In all, at least three teams of Western experts have now examined the trailers and evidence from them. While the first two groups to see the trailers were largely convinced that the vehicles were intended for the purpose of making germ agents, the third group of more senior analysts divided sharply over the function of the trailers, with several members expressing strong skepticism, some of the dissenters said.

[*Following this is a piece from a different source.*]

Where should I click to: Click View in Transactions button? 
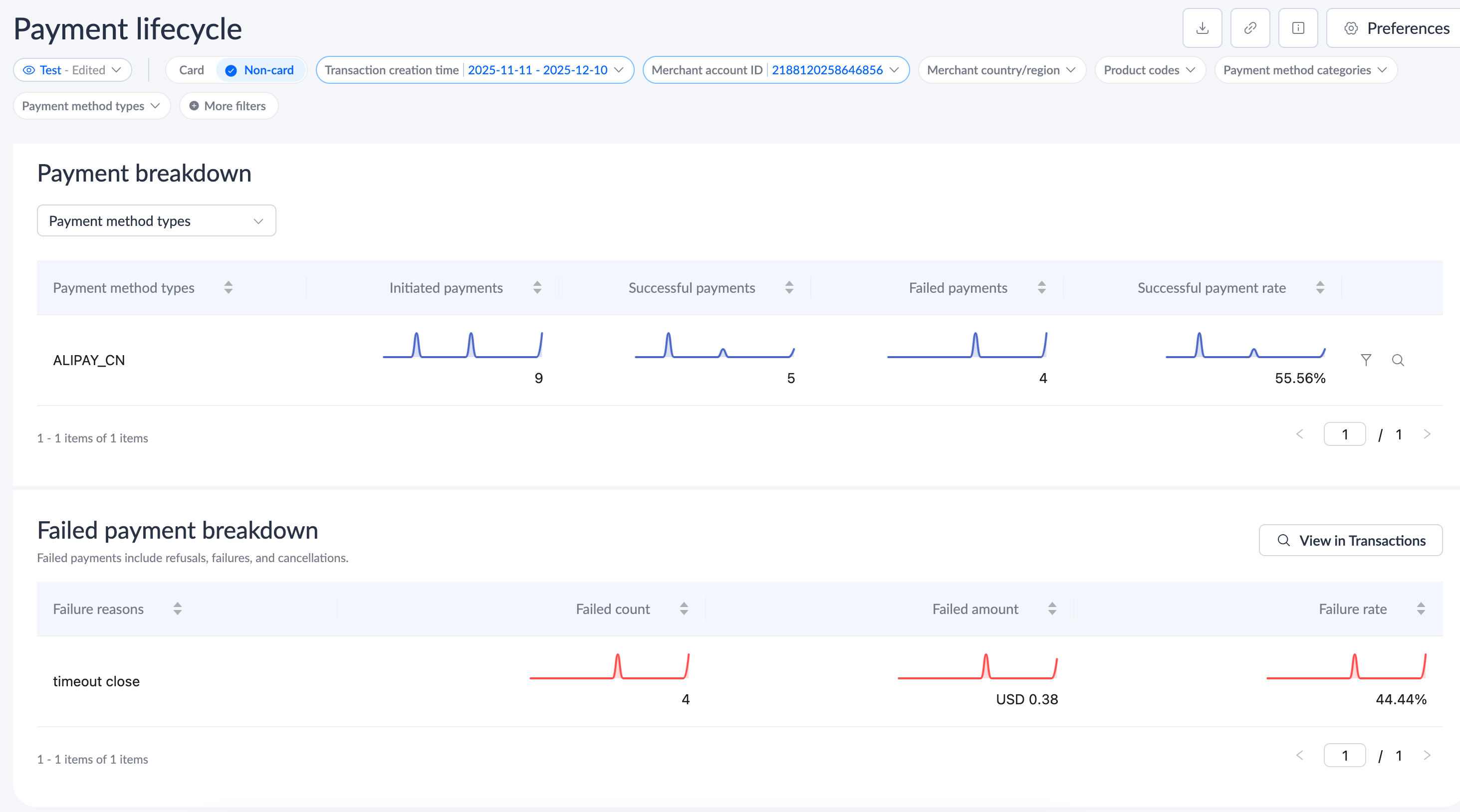(x=1350, y=541)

So the third team is "divided sharply," which seems to me to suggest the extent of the disagreement, not the numerical comparison of the two sides. Given that we aren't told how many "experts" were on the teams, three out of fifty would justify the phrase "several members expressing strong skepticism. And here's an ominous quotation offered by a laughably identified source:

"I have no great confidence that it's a fermenter," a senior analyst with long experience in unconventional arms said of a tank for multiplying seed germs into lethal swarms. The government's public report, he added, "was a rushed job and looks political." This analyst had not seen the trailers himself, but reviewed evidence from them.

I'd say it can be presumed that if this "senior analyst" had been one of those on the team, the New York Times would have identified him as such. I also would hope that the Third Team would actually have the opportunity to see the trailers!

Here's what Colin Powell has to say:

"I can assure you that if those biological vans were not biological vans, when I said they were, on February 5, on February 6 Iraq would have hauled those vans out, put them in front of the press conference, gave them to the UNMOVIC inspectors to try to drive a stake in the heart of my presentation," he said. "They did not."

Later Sunday, Powell told reporters it was "nonsense" to call the intelligence reports "bogus" and that "the American people are quite assured" about their veracity.

"It's the media that invents words such as 'bogus,'" he said, adding that a 1,300-person team was in Iraq hunting for evidence of such weapons.

The media's activities are to be expected, even if they remain disappointing. What is maddening about this round of spinning is that people want to believe it.